I grew up believing that Earth Day was a liberal holiday. Climate change was a lie, a ploy by leftist political activists to dismantle US economic superiority by undermining domestic energy production and crippling our industries. Humans had a God-given right to have “dominion” (Gen. 1:26) over the earth, I was taught. The natural world was ours to “steward” (Gen. 2:15), which to us meant it could be used as desired to improve the lives of industrious, hard-working families like ours.

Everywhere I turned, I saw this definition of stewardship in action. It was well-intended but, I now think, ill-considered. My home then was the Texas Panhandle, atop the Ogallala Aquifer. The Ogallala is the largest aquifer in the nation, but after decades of High Plains farmers tapping it with abandon, it’s drying up.

These days, I live five hours south of my hometown atop another major geological formation: the Permian Basin, the nation’s most productive oil field and the heart of the US oil and gas industry. Thirteen years ago, I cried when we moved to Midland, Texas, for my husband’s new job with a natural gas company, not wanting my family to be part of an industry I’d come to believe was destroying the earth. Needless to say, by then, I no longer believed climate change was a lie.

» **The data**
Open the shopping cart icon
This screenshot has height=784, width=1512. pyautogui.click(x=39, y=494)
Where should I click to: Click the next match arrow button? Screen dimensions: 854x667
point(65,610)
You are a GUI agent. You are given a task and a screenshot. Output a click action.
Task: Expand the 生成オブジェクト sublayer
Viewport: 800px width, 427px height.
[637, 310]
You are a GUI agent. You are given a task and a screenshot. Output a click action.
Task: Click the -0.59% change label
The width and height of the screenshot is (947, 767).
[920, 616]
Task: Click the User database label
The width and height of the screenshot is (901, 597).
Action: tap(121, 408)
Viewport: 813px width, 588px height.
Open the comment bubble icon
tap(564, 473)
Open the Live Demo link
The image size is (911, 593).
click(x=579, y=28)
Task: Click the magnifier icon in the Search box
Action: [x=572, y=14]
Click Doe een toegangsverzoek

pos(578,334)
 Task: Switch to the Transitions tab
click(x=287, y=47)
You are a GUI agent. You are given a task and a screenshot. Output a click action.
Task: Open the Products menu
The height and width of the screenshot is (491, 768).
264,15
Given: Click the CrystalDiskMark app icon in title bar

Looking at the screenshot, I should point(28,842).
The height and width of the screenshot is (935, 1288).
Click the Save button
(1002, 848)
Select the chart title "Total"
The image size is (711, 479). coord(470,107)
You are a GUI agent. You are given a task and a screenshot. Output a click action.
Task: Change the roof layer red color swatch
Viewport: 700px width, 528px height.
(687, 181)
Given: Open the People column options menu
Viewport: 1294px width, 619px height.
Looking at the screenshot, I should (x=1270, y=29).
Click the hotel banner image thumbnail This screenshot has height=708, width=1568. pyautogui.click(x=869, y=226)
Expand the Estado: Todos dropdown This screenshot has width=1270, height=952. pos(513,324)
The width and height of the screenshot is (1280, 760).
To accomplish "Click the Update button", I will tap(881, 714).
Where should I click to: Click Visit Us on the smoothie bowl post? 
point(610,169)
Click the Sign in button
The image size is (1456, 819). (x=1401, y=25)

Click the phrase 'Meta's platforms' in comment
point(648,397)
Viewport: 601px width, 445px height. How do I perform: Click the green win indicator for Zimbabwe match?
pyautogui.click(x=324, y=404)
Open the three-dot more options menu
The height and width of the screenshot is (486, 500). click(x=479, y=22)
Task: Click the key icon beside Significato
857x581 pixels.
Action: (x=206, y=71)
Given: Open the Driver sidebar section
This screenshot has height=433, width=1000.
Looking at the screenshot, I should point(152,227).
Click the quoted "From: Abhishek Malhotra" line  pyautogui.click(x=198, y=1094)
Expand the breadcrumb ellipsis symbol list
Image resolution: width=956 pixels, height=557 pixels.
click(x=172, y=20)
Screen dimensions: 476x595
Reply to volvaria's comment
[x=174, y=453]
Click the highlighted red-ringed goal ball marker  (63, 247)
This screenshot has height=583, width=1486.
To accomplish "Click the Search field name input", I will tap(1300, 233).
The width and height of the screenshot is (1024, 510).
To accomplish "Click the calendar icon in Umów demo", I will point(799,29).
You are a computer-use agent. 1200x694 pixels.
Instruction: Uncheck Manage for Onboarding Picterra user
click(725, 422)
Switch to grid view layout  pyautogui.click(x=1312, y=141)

» **Exercise prompt**
Please continue the Earth Day and climate change passage from after its last sentence.

» **Response box**
I’d spent nearly four years in a small village outside of Beijing where the drainage creek bubbled with dangerously toxic sludge; we’d go days without seeing the sun through the industrial haze; and blowing my nose in the winter would leave me with a tissue blackened with coal dust. I didn’t have to be a climate scientist to conclude that there would be consequences for how humans were treating the earth.

As my views changed in my late 20s, I found a new—yet still evangelical—vocabulary for talking about the planet. Like many other thoughtful Christians eager to disassociate from a history of climate change denial, I traded one extreme for another. Dropping the free-for-all model of stewardship, I instead began espousing an apparently sensible but functionally vague idea that Christians should care for creation.

But in those 13 years, living amid the fossil fuel industry and grappling with the complexities of energy production has changed my perspective again—and this time, not to another extreme. I’ve learned so much from sober-minded industry experts here in Midland, many of whom are faithful Christians. They’ve brought depth and nuance to my thinking about science, creation, and orthodoxy, and they’ve helped me hold in tension the beliefs that climate change is real and that an abrupt transition to green energy would be enormously harmful for vulnerable people here in the US and across the developing world.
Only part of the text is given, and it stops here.